Plusieurs décennies plus tard, je m’amusais d’entendre ma maman et sa sœur fredonner cette chanson un tantinet grivoise qui serait possiblement censurée aujourd’hui avec le mouvement #MeToo.
En première page de son édition du 4 février 1925, le Petit Journal -grand quotidien parisien de l’époque- s’insurgeait contre la vie chère en défendant la cause du pain rassis pour tout le monde : « Ceux des villes sont prêts à s’imposer ce léger sacrifice qui sera d’ailleurs excellent pour leur estomac. Ceux des campagnes consomment déjà du pain rassis. Mais ayant vendu leur blé à bas prix, à la récolte, pour le racheter actuellement sous forme de pain à un taux très élevé, ils jugent que cette duperie a assez duré, et réclament le pain rassis pour tous, seule mesure susceptible d’enrayer la hausse… »
Dans les colonnes voisines, on parlait déjà de Paris-Dakar à travers la tentative de raid en avion sans escale, en vingt-quatre heures, de Lemaître et Arrachard.
La veille, à l’Assemblée nationale où siégeaient Léon Blum et Aristide Briand, on votait le budget des affaires étrangères et notamment celui concernant le concordat avec le Vatican. C’était déjà orageux à l’époque : « Séance tumultueuse troublée, coupée de l’Internationale par les communistes, de la Marseillaise par l’opposition. Les passions étaient au paroxysme, chaque côté de la Chambre soutenait avec vigueur ses orateurs que l’autre côté interrompait sans cesse, et c’était comme deux armées prêtes à s’élancer l’une contre l’autre. » Malgré tout, le gouvernement qui avait posé la question de confiance, fut suivi par 317 voix contre 246.
Informations locales dans le département de l’Ariège, ce même 4 février 1925, le Réveil du Saint-Gironnais, « organe des Revendications Populaires », annonçait la projection, au Cinéma Olympia de la capitale du Couserans, du film La Maison du Mystère avec Charles Vanel en vedette, ainsi que dans les « actualités », un résumé du match de rugby entre les All Blacks et le XV de France disputé la semaine précédente au stade des Ponts-Jumeaux de Toulouse.
Ce matin-là, à quelques pas de là, dans la maison familiale, une filature sise rue Joseph Pujol, naissait (non pas Valentine mais) Hermine Garros.

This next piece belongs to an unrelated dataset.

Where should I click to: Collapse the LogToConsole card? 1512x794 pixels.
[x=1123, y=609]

Ainsi, il y a quelques jours, un siècle plus tard donc, Hermine, devenue Soum, était cette fois l’héroïne de la fête organisée en son honneur à la salle municipale du petit village de La Bastide du Salat. Elle avait fréquenté les bancs du collège de Saint-Girons jusqu’en classe de troisième, mais au début des années 1940, le ravitaillement devint précaire en ville, les rutabagas remplaçaient les pommes de terre, on obtenait le lait au marché noir. Ses parents se résignèrent alors à rejoindre une tante à La Bastide, là-bas la basse-cour, le potager, parfois un cochon, permettaient de ne pas souffrir de la pénurie alimentaire. Hermine n’en partit plus.

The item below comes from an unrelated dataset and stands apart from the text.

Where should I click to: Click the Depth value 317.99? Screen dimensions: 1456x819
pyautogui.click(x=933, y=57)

Ses 3 enfants, ses 6 petits-enfants, ses 6 arrière-petits-enfants (bientôt 7), certains venus de loin, la famille, ses ami(e)s du village, ses auxiliaires de vie qui lui ont permis d’habiter encore chez elle, son médecin (trois générations de docteurs de la même famille Couzinet), tous s’étaient rassemblés pour honorer la centenaire.
En ouverture de la cérémonie, fut projeté un joli petit film conçu par son fils cadet, à partir d’archives photographiques familiales et de quelques séquences tirées du film Voix de Bastidiennes que j’avais réalisé il y a une dizaine d’années. Apparaît là tout l’intérêt d’avoir constitué une mémoire audiovisuelle du village avec mon ami Philippe Morin, talentueux homme d’image installé à La Bastide depuis deux décennies.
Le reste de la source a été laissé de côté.